Help me boot into windows with a broken bootloader and no installation media...
December 11, 2006 8:52 AM   Subscribe

I've messed up my boot loader. I have a (working, legal) XP installation, but it won't boot, and I don't have any Windows installation media. How can I fix it? Linux, Windows and general stupidity feature in the creation of the problem, and getting the computer ready to give away in time for Christmas is the aim.

I'm giving my old laptop away at Xmas. The recipient is unlikely to want the dual-boot-ness, so I had two tasks on my hands.

1. Change the boot-loader (grub)
2. Reformat /dev/hda3 from ext3 to something Windows can see.

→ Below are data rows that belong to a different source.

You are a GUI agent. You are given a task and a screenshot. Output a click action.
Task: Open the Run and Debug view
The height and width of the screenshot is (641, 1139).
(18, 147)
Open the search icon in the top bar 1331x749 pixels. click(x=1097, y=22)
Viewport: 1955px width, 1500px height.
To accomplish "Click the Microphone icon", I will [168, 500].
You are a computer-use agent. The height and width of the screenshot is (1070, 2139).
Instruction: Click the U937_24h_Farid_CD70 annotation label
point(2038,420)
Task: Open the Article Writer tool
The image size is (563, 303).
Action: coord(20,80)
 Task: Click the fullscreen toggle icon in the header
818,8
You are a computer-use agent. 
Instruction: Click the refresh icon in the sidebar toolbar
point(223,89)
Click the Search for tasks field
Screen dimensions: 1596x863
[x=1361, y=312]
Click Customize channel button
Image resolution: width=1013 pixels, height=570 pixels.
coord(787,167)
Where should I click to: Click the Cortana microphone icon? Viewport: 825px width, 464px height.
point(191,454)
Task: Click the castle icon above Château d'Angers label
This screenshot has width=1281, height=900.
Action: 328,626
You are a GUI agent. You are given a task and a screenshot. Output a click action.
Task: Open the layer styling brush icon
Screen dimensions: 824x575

But Dr Stupid here did the tasks in the wrong order, and using fdisk I f-ed the disk before dealing with grub. Grub now gives me error 17 (cannot recognise filesystem). So I can't boot into Windows or.

All the recovery software is all on the hard disk already and despite having a legal copy of XP I don't have any media (cheers, PC World). All I have to do to access the recovery software is to press F10 during boot to use it. Except that won't work, 'cause grub intercepts the boot process.

So how can I overwrite the grub bootloader in order to boot directly into Windows, bypassing all grubbiness?

I have installation and livecd versions of ubuntu, and am assuming that if I boot into XP once, I should be able to tell it to overwrite the MBR itself (bonus question - once in XP, how do I do this?).
posted by handee to Computers & Internet (9 answers total) 2 users marked this as a favorite
 
Can you borrow an XP disk? If so, boot to this disk, go into the recovery console, and use the commands FIXBOOT and FIXMBR.
posted by found dog one eye at 9:18 AM on December 11, 2006


Easiest is to boot to recovery console (R) from the XP cd and then access your windows directory and run fixmbr and fixboot, since you don't have the cd tho, thats a problem.
Try this link which has a walkthru of putting MS's 6 floppy recovery boot disks for XP install onto a bootable cd that you can then use to get into recovery console and run the above commands to fix your boot problem.
Hope it helps!

link
posted by clanger at 9:20 AM on December 11, 2006


Fixmbr.

Good luck.
posted by dropkick at 9:20 AM on December 11, 2006


What about a boot disk(ette)?

google xp boot disk

Then maybe you can run fixmbr.
posted by tremolo1970 at 10:02 AM on December 11, 2006


alternatively, boot into dos with a boot disk and type fdisk /mbr
posted by fvox13 at 11:12 AM on December 11, 2006


Best answer: I'd think it would be easiest to repair grub, using a LiveCD if necessary, and then update the grub menu.lst to put in entries for your Windows and OEM recovery partitions. A standard Windows mbr may not have options for your laptop's recovery partition, and you may have to go back to your laptop's manufacturer for help duplicating their custom mbr, anyway. But if you can see the Windows and recovery partitions via fdisk, and get the appropriate information to add to grub, you might be able to still make the recovery partition usable from grub.

If you could do that, the recovery partition on some laptops is extensive enough to rewrite the mbr afresh with entries for itself and the factory delivered Windows setup, and completely recover the machine to delivery state. Good luck with this.
posted by paulsc at 11:56 AM on December 11, 2006


I'm fairly sure fvox13 has the solution. At least, that's what I was going to say.
posted by krisjohn at 2:46 PM on December 11, 2006


What brand of laptop is it? Does it have one of those "Windows installation is hidden in a disk partition" disk partitions? Those are usually outside of the MBR boot process, if I recall correctly (it's part of the BIOS that if you hit F-whatever, it'll take you to the tools on that partition). It's a long shot, and I'm guessing you already checked for that, but thought I'd check any way since you don't mention it :)
posted by antifuse at 2:05 AM on December 12, 2006


Response by poster: OK (hoping that someone is still reading this question. My doesn't askme move quickly these days?) I now can boot into Windows and/or Linux without trouble, with grub. Many thanks are due to paulsc for this.

But now I have the problem of the missing media: apparently, to fix the MBR from within Windows I needs a boot disk, and my recovery partition has stopped playing ball.

So is there any way to tell XP home from within XP home that it should boot itself, or is that too much to ask?